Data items
§

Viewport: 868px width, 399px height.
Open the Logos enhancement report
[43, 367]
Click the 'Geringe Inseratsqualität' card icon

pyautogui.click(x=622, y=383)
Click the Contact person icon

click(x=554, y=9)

§

* _YOUR OBJECTIVE_: Transcribe all of the entries without altering anything.

* _RESPONSE TO THIS EXERCISE_:
Viewport: 868px width, 399px height.
Open the Logos enhancement report
[43, 367]
Click the 'Geringe Inseratsqualität' card icon

pyautogui.click(x=622, y=383)
Click the Contact person icon

click(x=554, y=9)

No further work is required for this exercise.